Dataset: Begin

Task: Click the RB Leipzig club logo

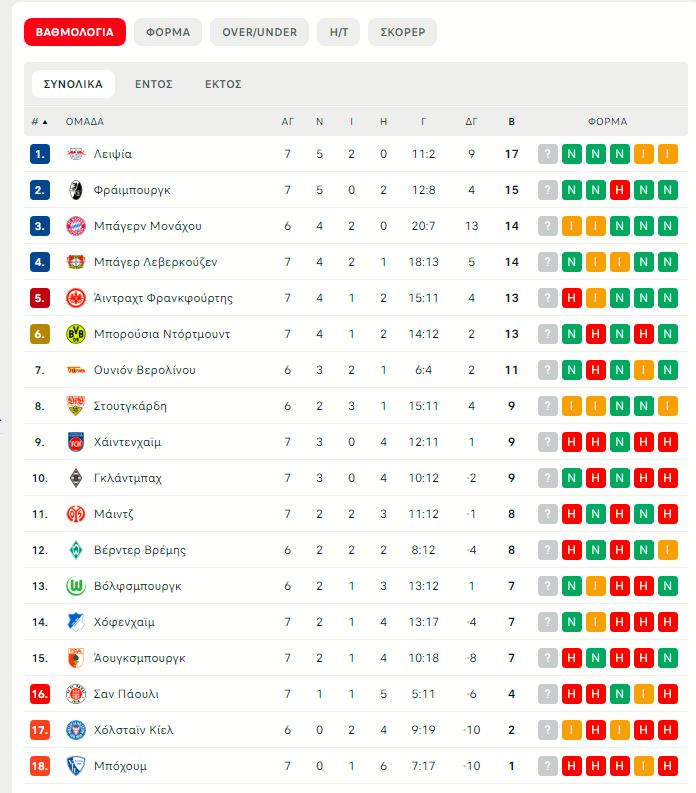Action: pyautogui.click(x=76, y=154)

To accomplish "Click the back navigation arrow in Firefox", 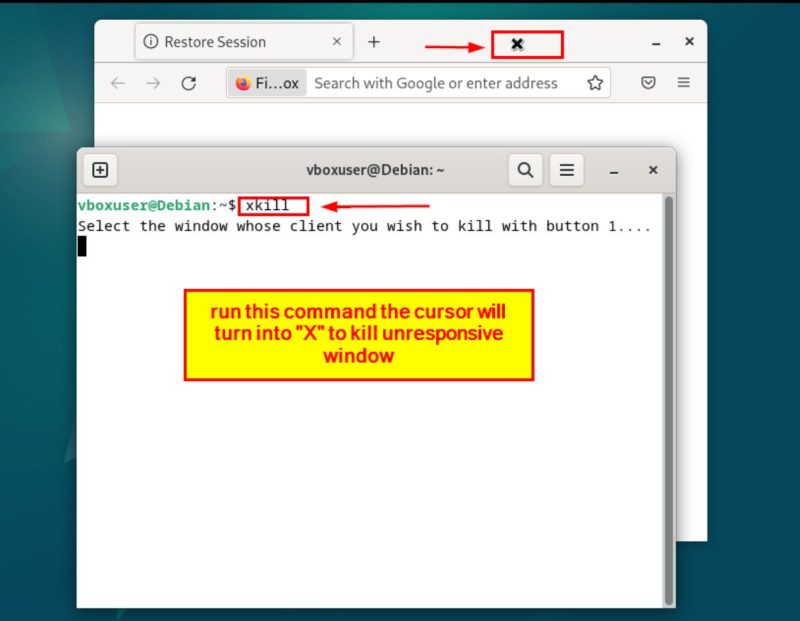I will 117,83.
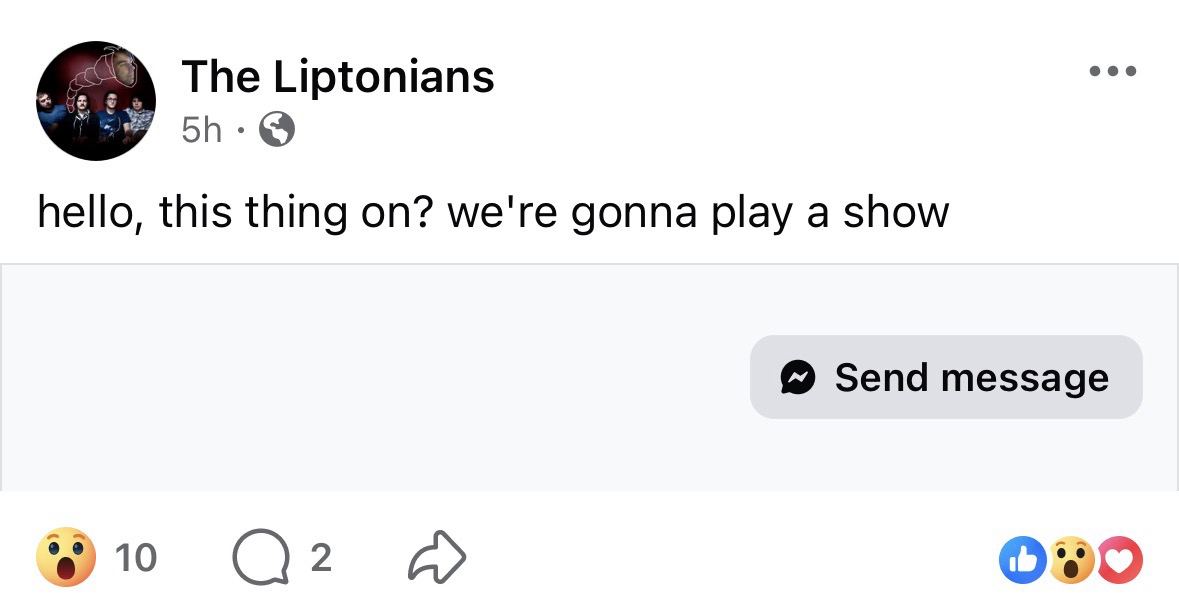View the 10 reactions count

[x=136, y=558]
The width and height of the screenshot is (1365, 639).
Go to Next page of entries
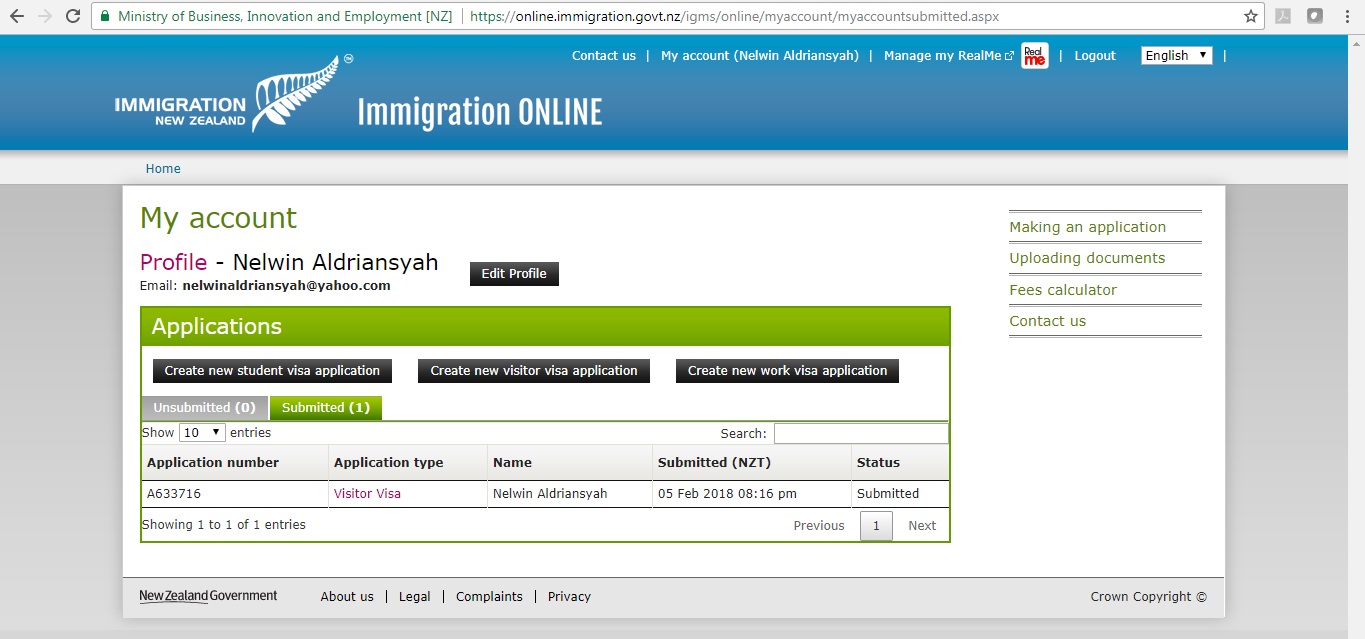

Dataset: End

* **Task**
Beginning with the line that holds "The width and" and continuing to the end of the entries above, set down each line exactly, both ends included; include no pictures.

* **Your response**
The width and height of the screenshot is (1365, 639).
Go to Next page of entries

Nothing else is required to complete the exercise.